For the first time we’re hearing from a grieving mother who said her teenage daughter died from a form of synthetic marijuana.
On Wednesday afternoon, cards covered 17-year-old Maddie Broome’s bed. Her jewelry, clothes and books were all still in place, the only thing missing was Maddie.
Christy Broome, Maddie’s mother, said her daughter would always lending a helping hand to those in need.
“She truly was a selfless person,” Broome said. “A friend could message her or call her with their issues and she would drop everything and be there for that friend.”
Maddie was a senior at Central High School. She loved to sing and had plans to pursue a career in nursing.
“She was pretty much a straight A student,” Broome said. “She had the compassion and she had the brains and that’s why I can’t make sense of her passing, it just makes no sense.”

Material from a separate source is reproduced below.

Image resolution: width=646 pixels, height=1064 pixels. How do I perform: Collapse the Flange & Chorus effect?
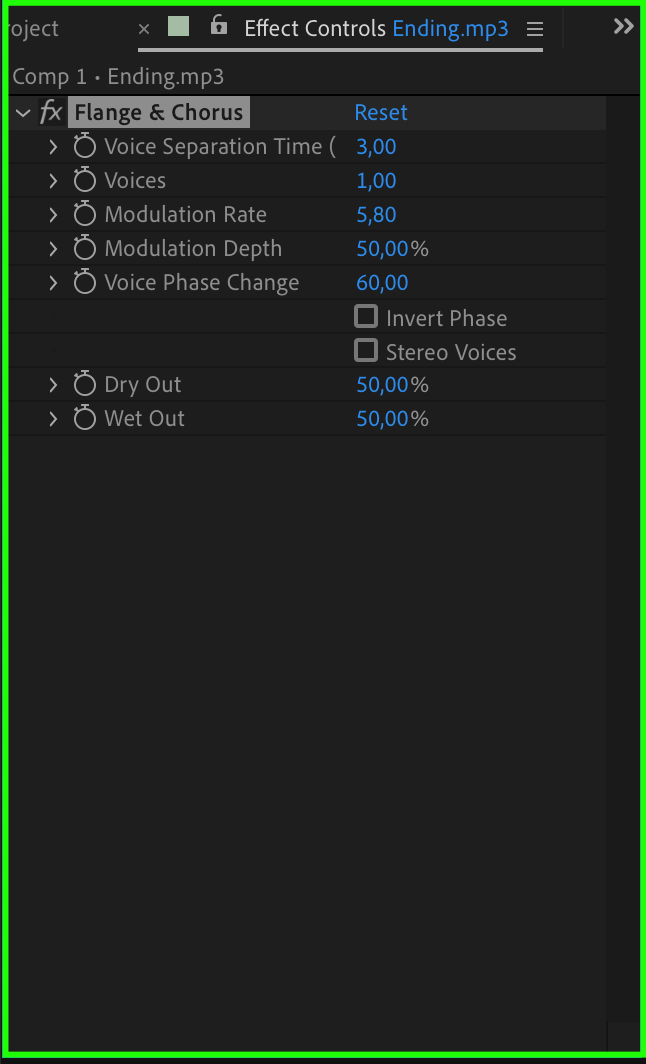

She said she doesn’t understand how her daughter could get a hold of such a dangerous drug.
“I want people to know it’s out there,” Broome said.
After nearly a month in a coma at East Tennessee Children’s Hospital in Knoxville, Christy said doctors told her Maddie had global brain damage from what they believe was K2, a form of synthetic marijuana.
“A doctor described it as the lights were on but no one was home,” Broome said. “They also concluded that the only thing that could have done that to her in that period of time was K2.”
On Sunday, Maddie passed away at the hospital in Knoxville.
As friends and family remember the life of Maddie, her mother remembers her daughter, who left a lasting impact on the community.
“It’s amazing. I don’t think I’ve ever felt this loved in my entire life. I really don’t,” Broome said. “I just wish she could know. I know she knows now and I know she is not suffering anymore.”
Friends and family will say their final goodbye to Maddie at her funeral tomorrow evening in Kingsport.
The Sullivan County Sheriff’s Office is investigating this incident and will present it’s findings to the Sullivan County District Attorney’s Office.